WOW so..... rectangular head lights are areal jeep?


----------



## 2COR517

Tommy10plows;934367 said:


> Well, you guys who know me know what I am going to say:
> 
> JEEP.
> 
> Jeep CJ 5, or CJ 7, with real leaf springs, belt driven hyraulic pump, and a manual transmission. Dependable, simple to fix, unstoppable and easy to get parts for.
> 
> By the way, real Jeeps only come with leaf springs.....


I hate those fake leaf springs. They look the same, so you have to be careful......


----------



## Lux Lawn

I always liked the Chevy S10 ZR2, got a little more beef to it then the regular S10 and they are sporty.


----------



## MileHigh

Jaguar xj220


----------



## derekbroerse

Lux Lawn;934712 said:


> I always liked the Chevy S10 ZR2, got a little more beef to it then the regular S10 and they are sporty.


Just remember that these take a special plow mount and may be harder to find!


----------



## ajman21

derekbroerse;934833 said:


> Just remember that these take a special plow mount and may be harder to find!


I had to customizes my mount it was a pain but it saved me a lot of money


----------



## derekbroerse

ajman21;935008 said:


> I had to customizes my mount it was a pain but it saved me a lot of money


I meant a ZR2 has a different mount than a regular S10/Sonoma... or at least thats what I read. Wider to clear the suspension or something.


----------



## Lux Lawn

derekbroerse;934833 said:


> Just remember that these take a special plow mount and may be harder to find!


I did not know that, what do they take.Thats good to know. When I need something I just go to my dealer, he is pretty good.

I was just throwing this truck out as a good small truck for plowing. You can actually pull a small trailer with it in the summer time, I have seen it done before.


----------



## mriddlesr

We use a Ford Ranger 4x4 with snoway model 22 and salt dogg .75 yard v-box. The sno way is nice with poly edge and down pressure


----------



## KMBertog

my jeep does just fine


----------



## 05250059HO

*Zr2!*

A reg cab ZR2 is the only way to go! The ZR2 package gives you the high HP 4.3L V6 (10 more hp than the reg 4x4 v6) and all the heavy duty frontend, heavy duty rearend (same as 1/2 ton) , hd shocks, hd torsion bars, HD frame, 3.73 gears w/factory rear locker.

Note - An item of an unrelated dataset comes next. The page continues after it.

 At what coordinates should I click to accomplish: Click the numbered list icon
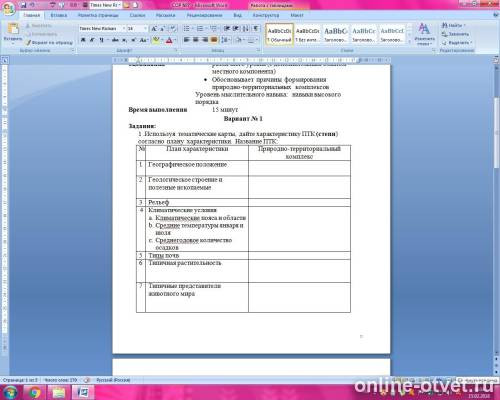(200, 29)
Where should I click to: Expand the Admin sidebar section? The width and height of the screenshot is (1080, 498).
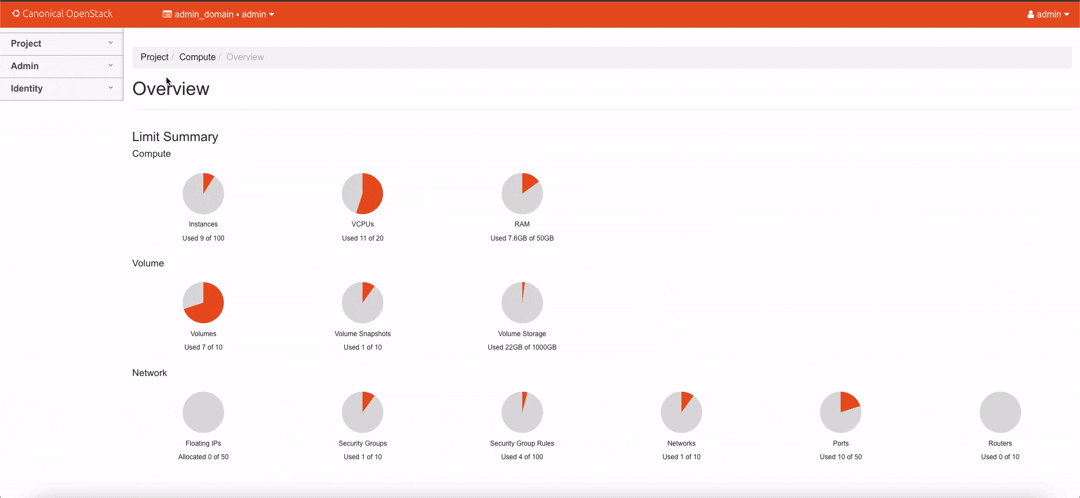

Only 2 downfalls, first the reg cab ZR2 is next to impossible to find and 2 the zr2 is 3 inches wider than a reg 4x4 so you have to have a 6'9" blade (meyers did offer this for a few years, im sure its not available anymore...) to clear a path at full angle...

Mine is a 96 with a 7' blade, E60 and Slick Stick mounted in the console. I used a setup off a F150 (larger loop, easier to install pump) and the bracket modified very easly to the S-10 frame.

The only upgrade I've done to the truck is to add a 200 amp alternator. The only mod I would do to this truck, if I did alot more driveways, would be adding a back drag edge to the blade...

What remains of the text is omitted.